Task statement
Each entry is to be given again word for word; images are dropped.

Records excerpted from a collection
##############################
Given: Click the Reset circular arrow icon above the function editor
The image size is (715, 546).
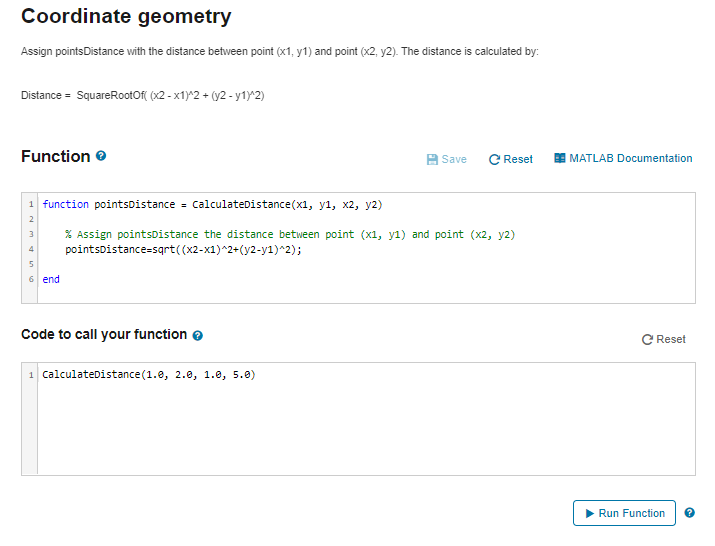Looking at the screenshot, I should pyautogui.click(x=494, y=159).
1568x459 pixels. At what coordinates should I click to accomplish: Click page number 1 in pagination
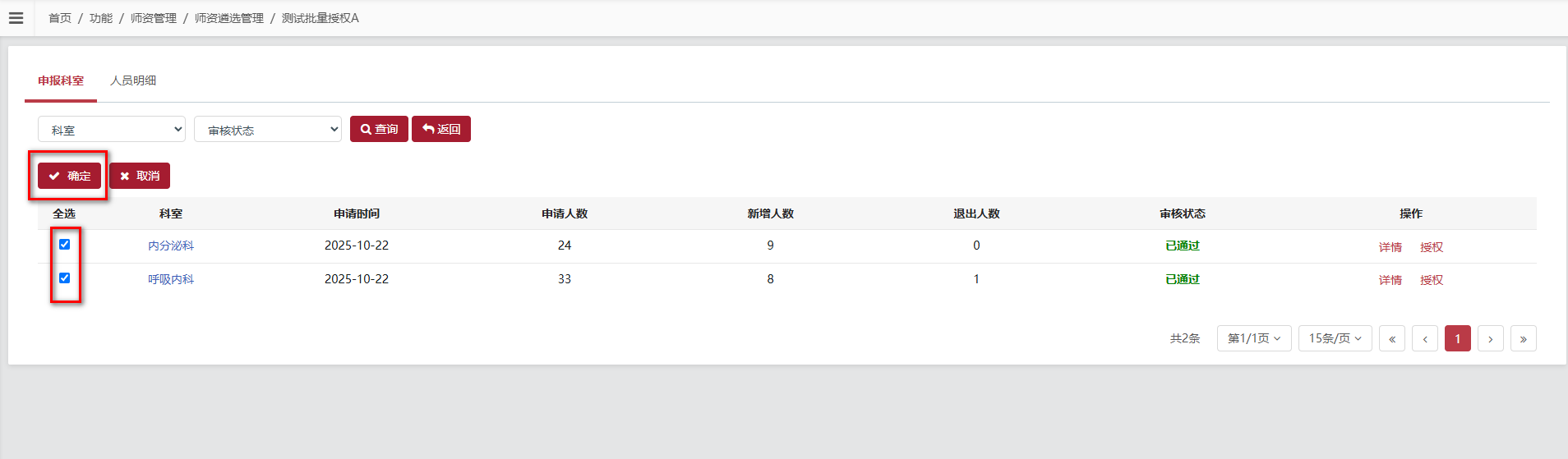(1458, 338)
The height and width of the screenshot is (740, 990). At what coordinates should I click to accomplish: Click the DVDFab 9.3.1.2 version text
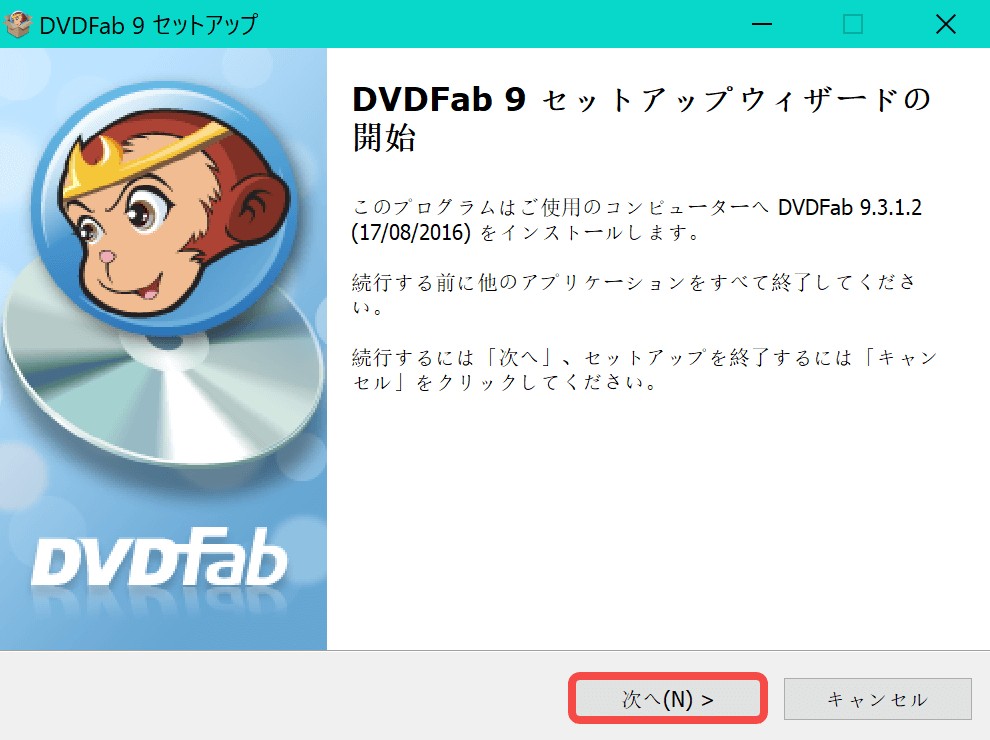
##############################
Your solution
Given: Click the Reset circular arrow icon above the function editor
The image size is (715, 546).
Looking at the screenshot, I should pyautogui.click(x=494, y=159).
1568x459 pixels. At what coordinates should I click to accomplish: Click page number 1 in pagination
(1458, 338)
The height and width of the screenshot is (740, 990). At what coordinates should I click to accomplish: Click the DVDFab 9.3.1.2 version text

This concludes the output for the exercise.